When Carbone first began studying the disease in 1991, little was known about its causes beyond its link to asbestos. During the course of his career, he has uncovered a link between genetics and a U.S. government-mandated vaccine from the 1950s and '60s that can greatly increase odds of contracting mesothelioma. "I found… that humans had massively been exposed to SV40 (a DNA tumor virus) in the late '50s and early '60s through contaminated polio vaccines,” he says, “and that the enormous increase in the incidence of mesothelioma from about zero in 1950 to 2,000 to 3,000 deaths per year presently had occurred after people were exposed to SV40.” Not every dose contained the virus, but it is estimated that 10 million to 30 million Americans were exposed.
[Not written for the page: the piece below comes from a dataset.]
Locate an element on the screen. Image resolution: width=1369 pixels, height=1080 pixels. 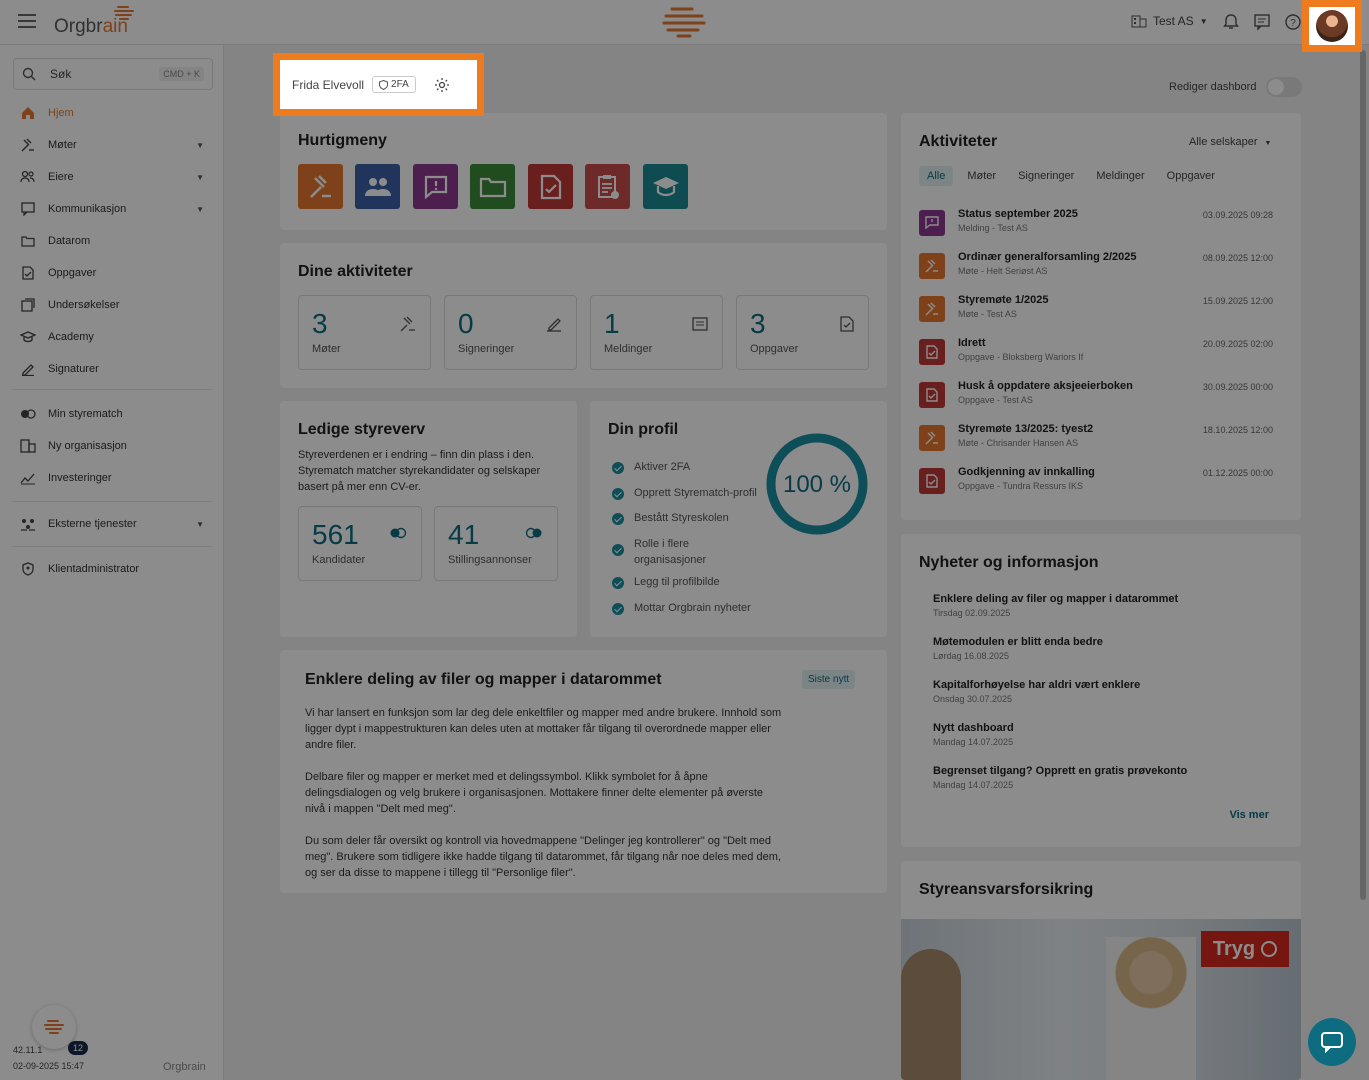
quick-menu-card: Hurtigmeny is located at coordinates (584, 172).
Dr. Carbone has received more than half of all federal funding for mesothelioma and approximately 90 percent of the National Cancer Institute’s funding allocated for mesothelioma research. "Funding from the National Institutes of Health is very low because of the whole economy of the United States, so we have gone from a pay line six years ago of about 26 percent to a pay line of 11 percent. Therefore, it's a difficult time to do research and you need to find additional sources of funding, specifically philanthropy," he says. "I think it will help Hawaii if people on Mainland do not think of Hawaii only as a vacation place, but also as a place where normal people live normal lives and have normal jobs, for example, medical research.”

Carbone and his research offer hope for a diagnosis that has been nothing but grim in the past. He and his research team have participated in studies that led to the isolation of a new serum marker, osteopontin, which appears useful to identify patients with early mesothelioma. He explains that, "If we can validate prospectively the usefulness of these serological markers, we will be able to monitor cohorts of workers exposed to asbestos for early sign of mesothelioma and for early treatment that is linked to a better survival. I really believe that we can help people and make a difference."